Saturday, January 05, 2013

AMP: Assembly Matching Pursuit, Metagenomic units (MGUs) discovery through sequence-based dictionary learning - implementation -

A while back, we saw that for each individual, the microbiome did not seem to change too much over time, but what about at time t, how is the microbiome different among the seven billion individuals currently on earth ? Thanks to the Twitter and Jason Moore, I came across a paper (and attendant code) that sets out to answer that question with a dictionary learning approach.

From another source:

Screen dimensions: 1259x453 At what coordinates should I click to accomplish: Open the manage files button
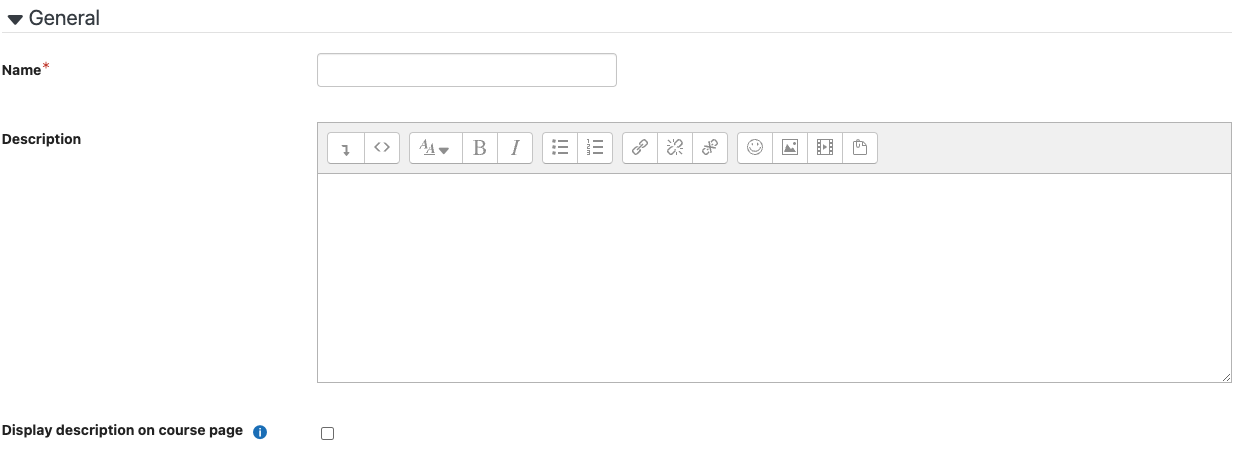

AMP: Assembly Matching Pursuit by Surojit Biswas, Vladimir Jojic. The abstract reads:

Metagenomics, the study of the total genetic material isolated from a biological host, promises to reveal host-microbe or microbe-microbe interactions that may help to personalize medicine or improve agronomic practice. We introduce a method that discovers metagenomic units (MGUs) relevant for phenotype prediction through sequence-based dictionary learning. The method aggregates patient-speciﬁc dictionaries and estimates MGU abundances in order to summarize a whole population and yield universally predictive biomarkers. We analyze the impact of Gaussian, Poisson, and Negative Binomial read count models in guiding dictionary construction by examining classiﬁcation eﬃciency on a number of synthetic datasets and a real dataset from Ref. 1. Each outperforms standard methods of dictionary composition, such as random projection and orthogonal matching pursuit. Additionally, the predictive MGUs they recover are biologically relevant.

The code can be found here.

I wonder how these greedy algorithms scale for very large databases and how different the output would be if one were to use other dictionary learning techniques (especially the ones tending to structured sparsity). Synthetic data were derived from this human Microbiome dataset.